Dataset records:
[Start of Attachment]

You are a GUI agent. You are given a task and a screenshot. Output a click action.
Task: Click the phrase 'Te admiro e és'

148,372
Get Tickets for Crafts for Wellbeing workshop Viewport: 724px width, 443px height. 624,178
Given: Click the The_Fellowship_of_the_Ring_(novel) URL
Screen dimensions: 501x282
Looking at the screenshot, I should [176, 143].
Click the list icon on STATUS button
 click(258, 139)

[End of Attachment]
[Start of Attachment]

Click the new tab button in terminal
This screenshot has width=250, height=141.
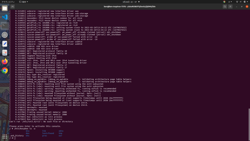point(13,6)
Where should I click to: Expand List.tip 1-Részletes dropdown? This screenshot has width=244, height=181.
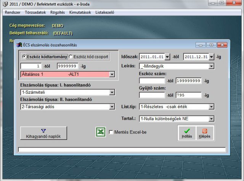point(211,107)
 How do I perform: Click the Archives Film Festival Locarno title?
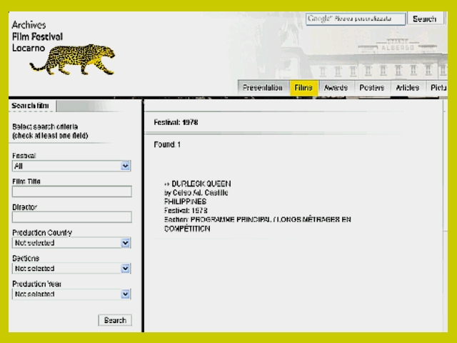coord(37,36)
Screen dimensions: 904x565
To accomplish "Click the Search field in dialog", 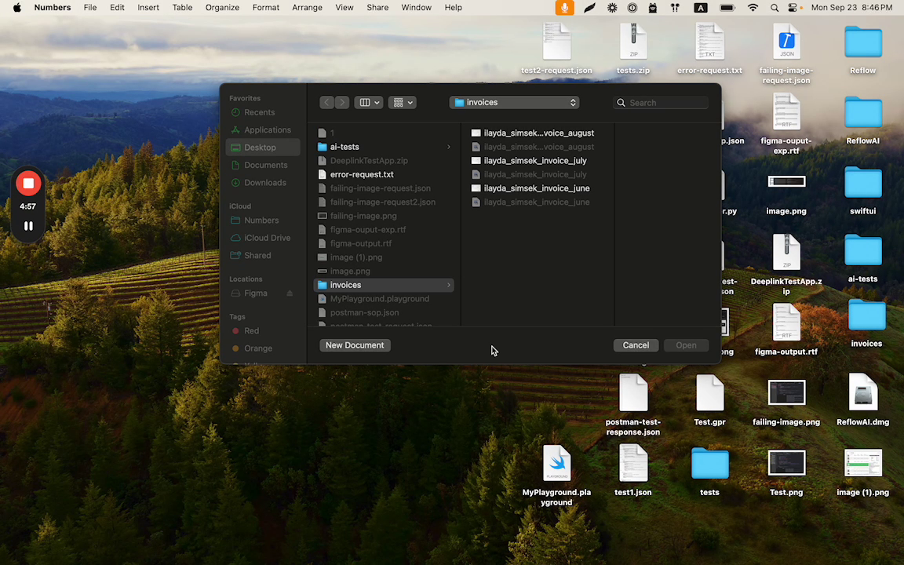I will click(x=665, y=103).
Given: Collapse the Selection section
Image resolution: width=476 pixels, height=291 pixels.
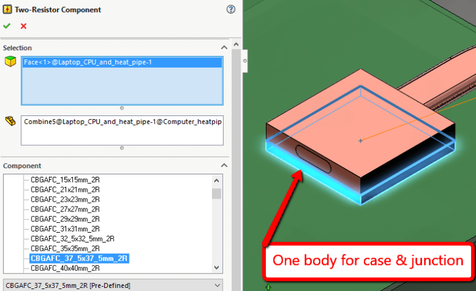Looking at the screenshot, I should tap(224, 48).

[End of Attachment]

Using the entries shown above, reproduce verbatim the lines from the line bearing "You are a GUI" to the line bearing "Given: Click the", inclusive.

You are a GUI agent. You are given a task and a screenshot. Output a click action.
Task: Click the phrase 'Te admiro e és'

148,372
Get Tickets for Crafts for Wellbeing workshop Viewport: 724px width, 443px height. 624,178
Given: Click the The_Fellowship_of_the_Ring_(novel) URL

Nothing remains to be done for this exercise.